La police brésilienne dépose plainte contre l'accusatrice de Neymar

Publié le , modifié le

Mauvaise nouvelle pour Najila Trinidade. La Brésilienne qui accuse de viol Neymar est visée par une plainte pour diffamation de la police brésilienne après avoir insinué que les forces de l'ordre étaient corrompues. Une plainte qui n'arrange pas l'histoire de la mannequin lâchée par son troisième avocat en début de semaine.

La police brésilienne a annoncé jeudi avoir déposé une plainte pour diffamation contre Najila Trinidade. La mannequin brésilienne, qui a accusé Neymar de viol, a insinué que les forces de l'ordre étaient corrompues lors d'une interview à la chaîne SBT. Alors qu'elle évoquait le vol présumé d'une tablette sur laquelle elle aurait enregistré une vidéo de sa rencontre avec l'attaquant vedette à la mi-mai à Paris.

Alors que le présentateur lui disait que la police n'avait pas trouvé au domicile où a eu lieu le vol d'autres empreintes que les siennes et de son employée, la Brésilienne a répondu: "Alors la police est vendue? Ou pas? Ou je suis folle?". La police a déposé une plainte, et publié un communiqué pour défendre sa "transparence absolue, sa neutralité et son impartialité".

Les difficultés s'accumulent pour la Brésilienne

Najila Trinidade voit les difficultés s'accumuler depuis le dépôt de sa plainte contre Neymar, le 31 mai. Lundi, elle a été lâchée par son troisième avocat d'affilée, Me Danilo Garcia. Celui-ci lui a reproché d'avoir déclaré qu'il serait impliqué dans le vol présumé de la même tablette censée contenir, selon elle, la deuxième partie d'un enregistrement vidéo essentiel. Il s'agit de la vidéo, dont la première partie a filtré sur les réseaux sociaux, d'une rencontre entre elle et Neymar au lendemain du viol présumé à Paris. Ces extraits contiendraient selon elle des preuves irréfutables de la culpabilité du joueur du Paris SG.

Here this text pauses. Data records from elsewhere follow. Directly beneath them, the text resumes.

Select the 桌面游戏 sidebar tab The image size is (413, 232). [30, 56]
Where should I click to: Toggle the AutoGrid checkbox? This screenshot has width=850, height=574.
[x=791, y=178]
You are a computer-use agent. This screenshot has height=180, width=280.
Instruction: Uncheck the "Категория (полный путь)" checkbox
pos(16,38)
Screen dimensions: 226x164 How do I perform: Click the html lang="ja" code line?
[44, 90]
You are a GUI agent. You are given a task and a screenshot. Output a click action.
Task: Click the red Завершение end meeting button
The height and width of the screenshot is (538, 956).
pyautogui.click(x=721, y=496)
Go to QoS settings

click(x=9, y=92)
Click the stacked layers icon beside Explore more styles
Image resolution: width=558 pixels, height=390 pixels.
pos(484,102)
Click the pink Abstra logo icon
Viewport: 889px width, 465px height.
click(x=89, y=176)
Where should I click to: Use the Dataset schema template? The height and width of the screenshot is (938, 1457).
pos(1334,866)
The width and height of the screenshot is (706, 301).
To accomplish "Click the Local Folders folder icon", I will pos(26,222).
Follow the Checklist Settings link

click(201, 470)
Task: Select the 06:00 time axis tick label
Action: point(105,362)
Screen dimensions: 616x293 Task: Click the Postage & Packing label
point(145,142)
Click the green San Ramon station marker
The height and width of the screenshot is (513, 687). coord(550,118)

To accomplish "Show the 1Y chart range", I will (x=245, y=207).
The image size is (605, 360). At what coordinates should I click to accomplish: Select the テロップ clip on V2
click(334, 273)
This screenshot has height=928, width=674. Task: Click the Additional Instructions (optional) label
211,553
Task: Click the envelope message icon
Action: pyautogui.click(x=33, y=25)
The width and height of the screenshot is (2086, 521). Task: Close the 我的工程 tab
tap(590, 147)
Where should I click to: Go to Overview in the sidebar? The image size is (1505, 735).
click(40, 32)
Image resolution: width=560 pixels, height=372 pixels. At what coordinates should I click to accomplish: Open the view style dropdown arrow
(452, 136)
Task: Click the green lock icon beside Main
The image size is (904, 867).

Forfait à la Copa America, qui débute vendredi, en raison d'une blessure à la cheville droite, Neymar doit faire une déposition ce jeudi devant la police de Sao Paulo, pour y donner sa version des faits survenus à Paris. Il a invoqué une relation sexuelle consentie avec la jeune femme de 26 ans avec laquelle il était entré en contact sur les réseaux sociaux.